• [EXERCISE GOAL]
Please reproduce all of the data below exactly, leaving each picture out.
*** Opening of DATA EXCERPTS ***
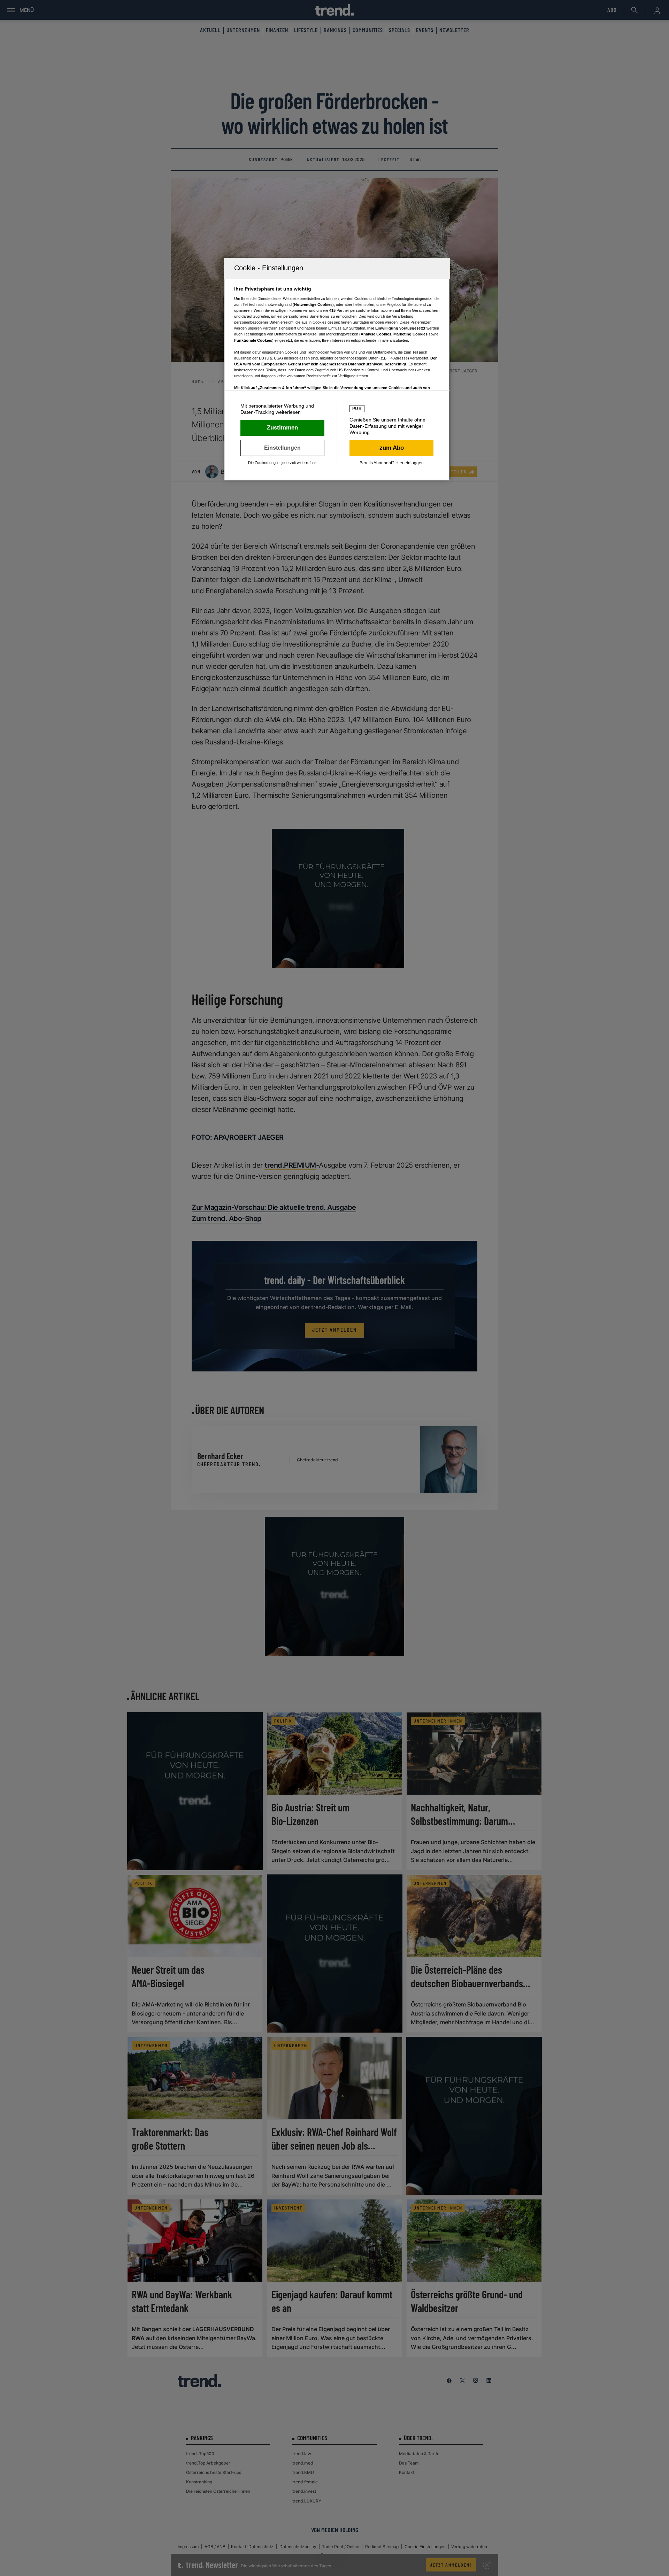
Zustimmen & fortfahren (282, 428)
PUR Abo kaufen (391, 448)
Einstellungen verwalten (282, 448)
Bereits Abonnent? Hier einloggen (392, 463)
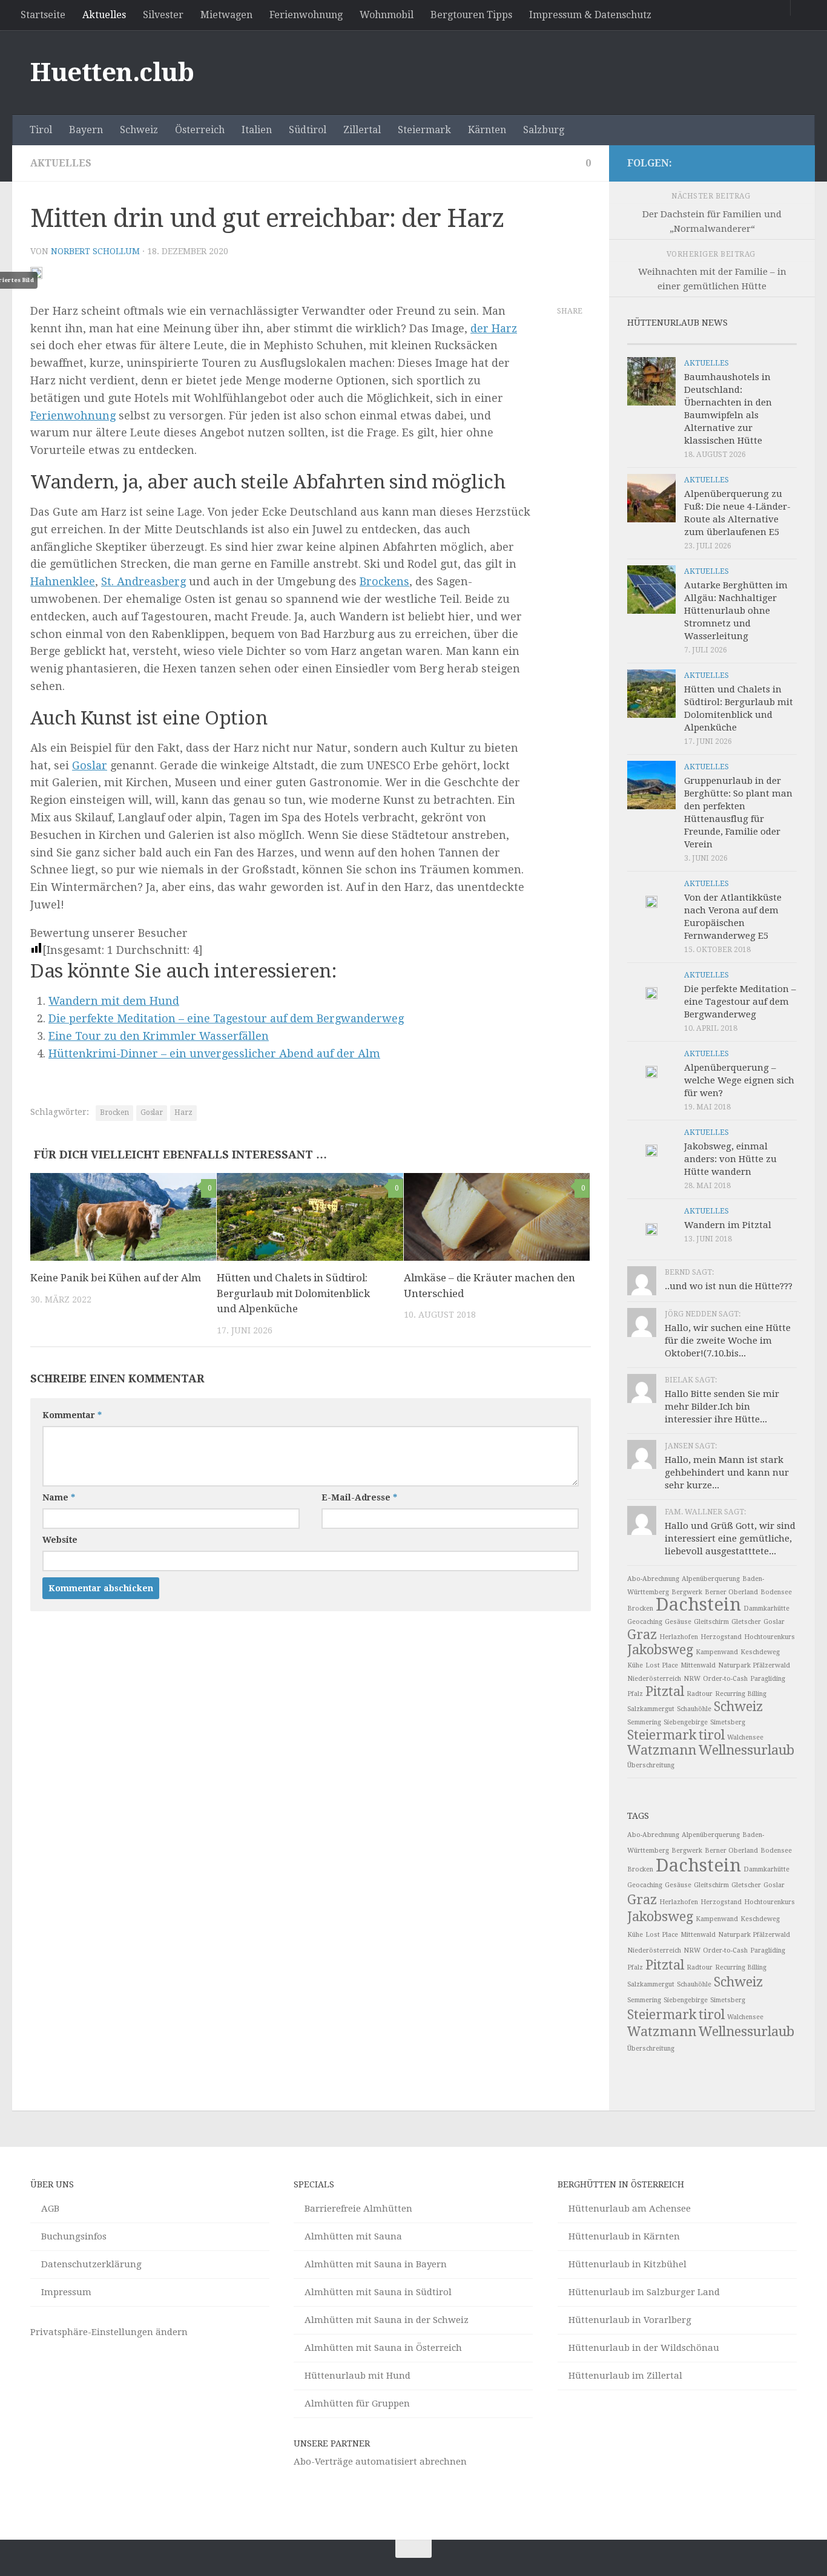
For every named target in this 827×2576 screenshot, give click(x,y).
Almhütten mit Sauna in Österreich (383, 2347)
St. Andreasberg (143, 581)
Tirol (41, 130)
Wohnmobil (387, 15)
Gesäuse (678, 1622)
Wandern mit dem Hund (113, 1000)
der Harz (493, 328)
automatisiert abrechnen (411, 2461)
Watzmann (661, 1750)
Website (59, 1540)
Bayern (86, 130)
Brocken (114, 1112)
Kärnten (487, 130)
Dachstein (698, 1604)
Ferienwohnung (306, 15)
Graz (642, 1634)
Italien (257, 130)
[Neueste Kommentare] (733, 339)
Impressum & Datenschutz (590, 15)
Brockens (384, 581)
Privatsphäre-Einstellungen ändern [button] (109, 2332)
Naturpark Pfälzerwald (754, 1665)
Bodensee (776, 1592)
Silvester (163, 15)
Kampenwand (717, 1652)
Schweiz (139, 130)
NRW (692, 1679)
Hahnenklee (62, 581)
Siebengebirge (686, 1722)
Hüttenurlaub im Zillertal (625, 2375)
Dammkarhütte (766, 1608)
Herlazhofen (678, 1637)
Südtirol (307, 130)
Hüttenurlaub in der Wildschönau (643, 2347)
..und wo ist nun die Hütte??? (728, 1286)
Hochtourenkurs (769, 1637)
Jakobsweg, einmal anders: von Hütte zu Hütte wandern (730, 1159)
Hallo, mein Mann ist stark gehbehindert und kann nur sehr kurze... (727, 1472)
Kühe (635, 1665)
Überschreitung (650, 1765)
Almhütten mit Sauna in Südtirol (378, 2292)
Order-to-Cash (725, 1679)
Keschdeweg (760, 1652)
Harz (183, 1112)
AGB (50, 2208)
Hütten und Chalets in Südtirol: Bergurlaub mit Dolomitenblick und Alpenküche (293, 1293)
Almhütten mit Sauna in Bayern (376, 2264)
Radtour (700, 1694)
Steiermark (424, 130)
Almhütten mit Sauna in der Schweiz (387, 2320)
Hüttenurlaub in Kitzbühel (627, 2264)
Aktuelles (104, 15)
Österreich (200, 130)
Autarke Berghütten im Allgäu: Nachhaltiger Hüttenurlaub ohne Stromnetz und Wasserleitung (736, 611)
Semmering (644, 1722)
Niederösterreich (654, 1679)
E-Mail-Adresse (359, 1497)
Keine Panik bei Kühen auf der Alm (115, 1278)
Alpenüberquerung (711, 1579)
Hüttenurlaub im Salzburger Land (644, 2292)
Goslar (89, 765)
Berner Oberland (731, 1592)
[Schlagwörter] (775, 339)
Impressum (66, 2292)
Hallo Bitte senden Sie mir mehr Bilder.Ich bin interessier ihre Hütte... (722, 1406)
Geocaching (644, 1622)
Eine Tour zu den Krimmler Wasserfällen (158, 1036)
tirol (712, 1735)
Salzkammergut (650, 1709)
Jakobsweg (660, 1649)
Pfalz (635, 1694)
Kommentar (72, 1415)
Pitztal (664, 1691)
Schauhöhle (694, 1709)
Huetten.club (112, 72)
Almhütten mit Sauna (353, 2236)
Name (58, 1497)
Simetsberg (727, 1722)
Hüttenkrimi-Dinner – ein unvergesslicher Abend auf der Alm (214, 1053)
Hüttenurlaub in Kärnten (624, 2236)
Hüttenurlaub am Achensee (629, 2208)
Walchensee (745, 1737)
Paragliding (767, 1679)
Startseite (43, 15)
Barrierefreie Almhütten (358, 2208)
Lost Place (661, 1665)
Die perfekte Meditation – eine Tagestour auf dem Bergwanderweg (226, 1018)
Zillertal (362, 130)
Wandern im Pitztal (727, 1225)
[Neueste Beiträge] (648, 339)
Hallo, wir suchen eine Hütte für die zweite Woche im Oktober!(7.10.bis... (728, 1340)
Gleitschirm (711, 1622)
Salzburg (543, 130)
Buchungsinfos (74, 2236)
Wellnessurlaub (746, 1750)
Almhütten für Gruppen (357, 2403)
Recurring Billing (740, 1694)
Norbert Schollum (95, 251)
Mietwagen (226, 15)
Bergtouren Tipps (471, 15)
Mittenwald (698, 1665)
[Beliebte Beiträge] (691, 339)
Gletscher (746, 1622)
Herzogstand (721, 1637)
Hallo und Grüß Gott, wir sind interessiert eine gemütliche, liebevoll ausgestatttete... (730, 1538)
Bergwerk (686, 1592)
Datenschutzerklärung (91, 2264)
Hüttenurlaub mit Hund (357, 2375)
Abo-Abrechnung (653, 1579)
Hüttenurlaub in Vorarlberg (629, 2320)
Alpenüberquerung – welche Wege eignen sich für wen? (739, 1080)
*** Close of DATA EXCERPTS ***
• [RESULT OF THE TASK]
Zustimmen & fortfahren (282, 428)
PUR Abo kaufen (391, 448)
Einstellungen verwalten (282, 448)
Bereits Abonnent? Hier einloggen (392, 463)
For every named target in this 827×2576 screenshot, give click(x,y).
Almhütten mit Sauna in Österreich (383, 2347)
St. Andreasberg (143, 581)
Tirol (41, 130)
Wohnmobil (387, 15)
Gesäuse (678, 1622)
Wandern mit dem Hund (113, 1000)
der Harz (493, 328)
automatisiert abrechnen (411, 2461)
Watzmann (661, 1750)
Website (59, 1540)
Bayern (86, 130)
Brocken (114, 1112)
Kärnten (487, 130)
Dachstein (698, 1604)
Ferienwohnung (306, 15)
Graz (642, 1634)
Italien (257, 130)
[Neueste Kommentare] (733, 339)
Impressum & Datenschutz (590, 15)
Brockens (384, 581)
Privatsphäre-Einstellungen ändern [button] (109, 2332)
Naturpark Pfälzerwald (754, 1665)
Bodensee (776, 1592)
Silvester (163, 15)
Kampenwand (717, 1652)
Schweiz (139, 130)
NRW (692, 1679)
Hahnenklee (62, 581)
Siebengebirge (686, 1722)
Hüttenurlaub im Zillertal (625, 2375)
Dammkarhütte (766, 1608)
Herlazhofen (678, 1637)
Südtirol (307, 130)
Hüttenurlaub in der Wildschönau (643, 2347)
..und wo ist nun die Hütte??? (728, 1286)
Hochtourenkurs (769, 1637)
Jakobsweg, einmal anders: von Hütte zu Hütte wandern (730, 1159)
Hallo, mein Mann ist stark gehbehindert und kann nur sehr kurze... (727, 1472)
Kühe (635, 1665)
Überschreitung (650, 1765)
Almhütten mit Sauna in Südtirol (378, 2292)
Order-to-Cash (725, 1679)
Keschdeweg (760, 1652)
Harz (183, 1112)
AGB (50, 2208)
Hütten und Chalets in Südtirol: Bergurlaub mit Dolomitenblick und Alpenküche (293, 1293)
Almhütten mit Sauna in Bayern (376, 2264)
Radtour (700, 1694)
Steiermark (424, 130)
Almhütten mit Sauna in der Schweiz (387, 2320)
Hüttenurlaub in Kitzbühel (627, 2264)
Aktuelles (104, 15)
Österreich (200, 130)
Autarke Berghütten im Allgäu: Nachhaltiger Hüttenurlaub ohne Stromnetz und Wasserleitung (736, 611)
Semmering (644, 1722)
Niederösterreich (654, 1679)
E-Mail-Adresse (359, 1497)
Keine Panik bei Kühen auf der Alm (115, 1278)
Alpenüberquerung (711, 1579)
Hüttenurlaub im Salzburger Land (644, 2292)
Goslar (89, 765)
Berner Oberland (731, 1592)
[Schlagwörter] (775, 339)
Impressum (66, 2292)
Hallo Bitte senden Sie mir mehr Bilder.Ich bin interessier ihre Hütte... (722, 1406)
Geocaching (644, 1622)
Eine Tour zu den Krimmler Wasserfällen (158, 1036)
tirol (712, 1735)
Salzkammergut (650, 1709)
Jakobsweg (660, 1649)
Pfalz (635, 1694)
Kommentar (72, 1415)
Pitztal (664, 1691)
Schauhöhle (694, 1709)
Huetten.club (112, 72)
Almhütten mit Sauna (353, 2236)
Name (58, 1497)
Simetsberg (727, 1722)
Hüttenkrimi-Dinner – ein unvergesslicher Abend auf der Alm (214, 1053)
Hüttenurlaub in Kärnten (624, 2236)
Hüttenurlaub am Achensee (629, 2208)
Walchensee (745, 1737)
Paragliding (767, 1679)
Startseite (43, 15)
Barrierefreie Almhütten (358, 2208)
Lost Place (661, 1665)
Die perfekte Meditation – eine Tagestour auf dem Bergwanderweg (226, 1018)
Zillertal (362, 130)
Wandern im Pitztal (727, 1225)
[Neueste Beiträge] (648, 339)
Hallo, wir suchen eine Hütte für die zweite Woche im Oktober!(7.10.bis... (728, 1340)
Gleitschirm (711, 1622)
Salzburg (543, 130)
Buchungsinfos (74, 2236)
Wellnessurlaub (746, 1750)
Almhütten für Gruppen (357, 2403)
Recurring Billing (740, 1694)
Norbert Schollum (95, 251)
Mietwagen (226, 15)
Bergtouren Tipps (471, 15)
Mittenwald (698, 1665)
[Beliebte Beiträge] (691, 339)
Gletscher (746, 1622)
Herzogstand (721, 1637)
Hallo und Grüß Gott, wir sind interessiert eine gemütliche, liebevoll ausgestatttete... (730, 1538)
Bergwerk (686, 1592)
Datenschutzerklärung (91, 2264)
Hüttenurlaub mit Hund (357, 2375)
Abo-Abrechnung (653, 1579)
Hüttenurlaub in Vorarlberg (629, 2320)
Alpenüberquerung – welche Wege eignen sich für wen? (739, 1080)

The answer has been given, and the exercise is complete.